WHAT TO DO -> Pick out every line in the items that contains the word "pixels", and copy each one. Case counts.
□ □ □ □
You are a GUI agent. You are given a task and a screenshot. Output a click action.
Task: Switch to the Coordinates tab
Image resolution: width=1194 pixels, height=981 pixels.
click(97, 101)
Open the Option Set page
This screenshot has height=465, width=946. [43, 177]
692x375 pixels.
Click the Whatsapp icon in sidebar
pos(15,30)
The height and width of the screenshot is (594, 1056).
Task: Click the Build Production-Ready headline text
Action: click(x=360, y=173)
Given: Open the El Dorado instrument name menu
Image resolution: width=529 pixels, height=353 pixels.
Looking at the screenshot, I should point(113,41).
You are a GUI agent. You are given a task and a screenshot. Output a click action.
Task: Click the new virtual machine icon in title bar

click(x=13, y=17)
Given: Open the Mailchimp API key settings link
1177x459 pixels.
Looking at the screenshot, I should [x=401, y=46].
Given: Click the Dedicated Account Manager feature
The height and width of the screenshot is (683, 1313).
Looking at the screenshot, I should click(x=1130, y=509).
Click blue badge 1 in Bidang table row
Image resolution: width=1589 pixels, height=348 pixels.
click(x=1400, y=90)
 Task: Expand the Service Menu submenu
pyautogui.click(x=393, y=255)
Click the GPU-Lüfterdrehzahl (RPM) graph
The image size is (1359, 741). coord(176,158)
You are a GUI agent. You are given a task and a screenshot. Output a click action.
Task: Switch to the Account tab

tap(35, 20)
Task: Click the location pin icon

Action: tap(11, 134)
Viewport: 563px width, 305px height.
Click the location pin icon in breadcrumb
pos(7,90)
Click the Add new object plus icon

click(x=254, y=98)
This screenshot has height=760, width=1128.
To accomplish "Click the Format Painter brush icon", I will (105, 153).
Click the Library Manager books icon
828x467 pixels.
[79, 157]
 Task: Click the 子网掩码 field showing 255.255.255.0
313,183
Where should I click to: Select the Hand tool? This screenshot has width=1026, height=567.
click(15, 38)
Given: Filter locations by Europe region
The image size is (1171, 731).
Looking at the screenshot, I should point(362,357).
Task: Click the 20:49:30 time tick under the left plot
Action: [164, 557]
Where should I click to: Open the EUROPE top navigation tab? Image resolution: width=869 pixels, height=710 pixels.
□ □ □ □
THE RESPONSE ->
Image resolution: width=1194 pixels, height=981 pixels.
692x375 pixels.
Image resolution: width=529 pixels, height=353 pixels.
1177x459 pixels.
Image resolution: width=1589 pixels, height=348 pixels.
828x467 pixels.
Where should I click to: Open the EUROPE top navigation tab? Image resolution: width=869 pixels, height=710 pixels.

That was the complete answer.